> [What is being asked] After locating the line containing "This screenshot has width=453, height=224." in the entries below, please write out that line and the rest through the end exactly. Omit pictures.

Stored items:
▬▬▬▬▬▬▬▬▬▬

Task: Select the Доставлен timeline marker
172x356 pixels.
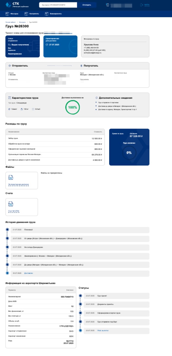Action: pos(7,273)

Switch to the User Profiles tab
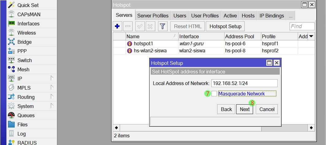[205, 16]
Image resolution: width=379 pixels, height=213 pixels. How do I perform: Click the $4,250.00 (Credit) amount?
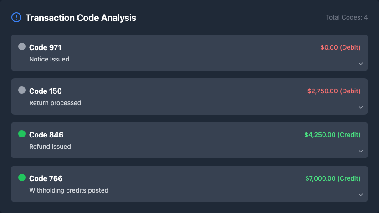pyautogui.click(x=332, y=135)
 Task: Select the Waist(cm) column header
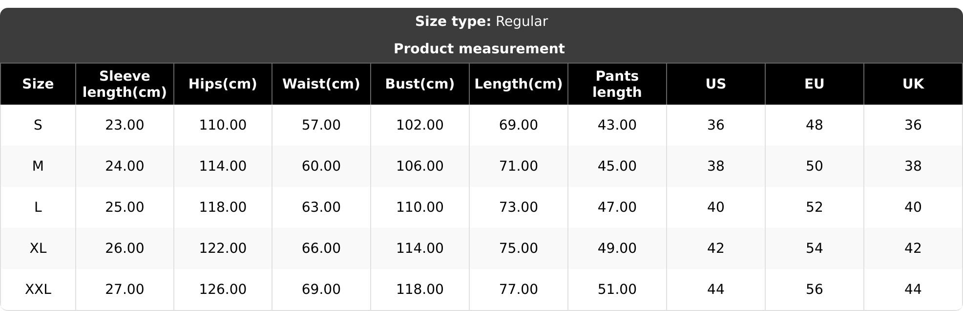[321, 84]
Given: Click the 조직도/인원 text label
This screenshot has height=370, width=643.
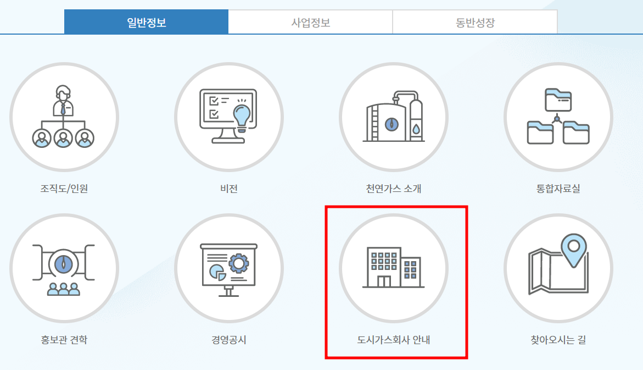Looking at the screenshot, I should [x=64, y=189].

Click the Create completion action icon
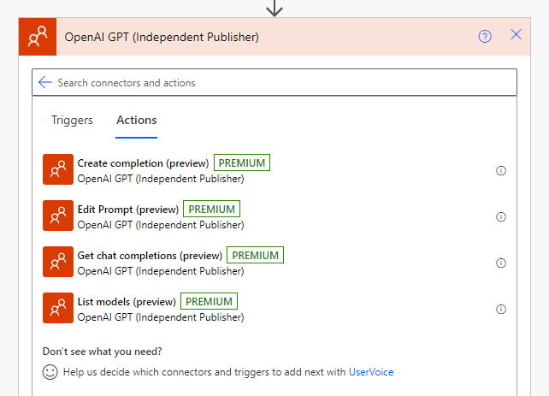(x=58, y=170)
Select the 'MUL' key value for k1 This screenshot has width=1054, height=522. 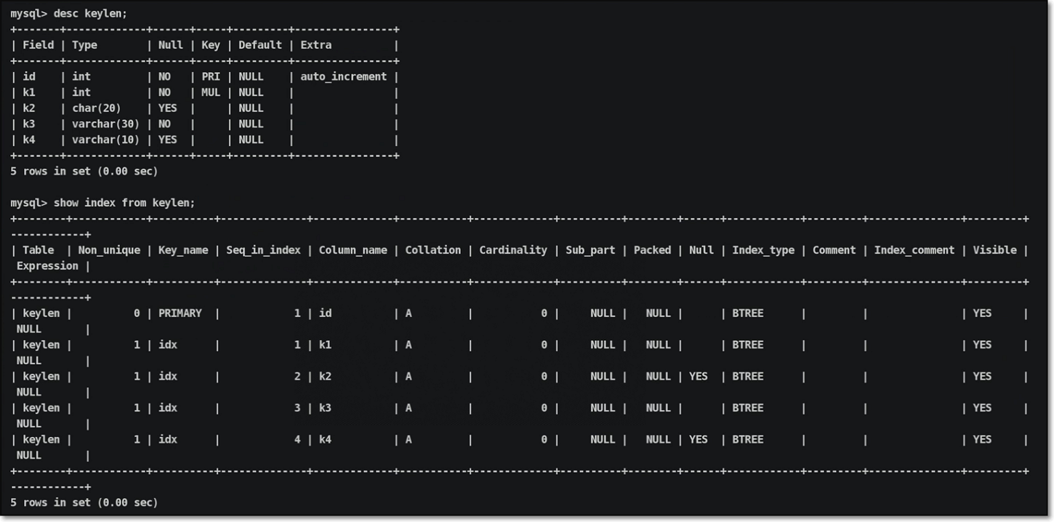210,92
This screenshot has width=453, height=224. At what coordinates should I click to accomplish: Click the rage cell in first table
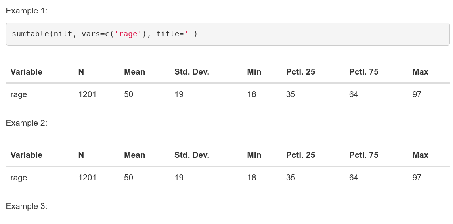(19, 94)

▬▬▬▬▬▬▬▬▬▬

> [Answer below]
This screenshot has width=453, height=224. At what coordinates should I click to accomplish: Click the rage cell in first table
(19, 94)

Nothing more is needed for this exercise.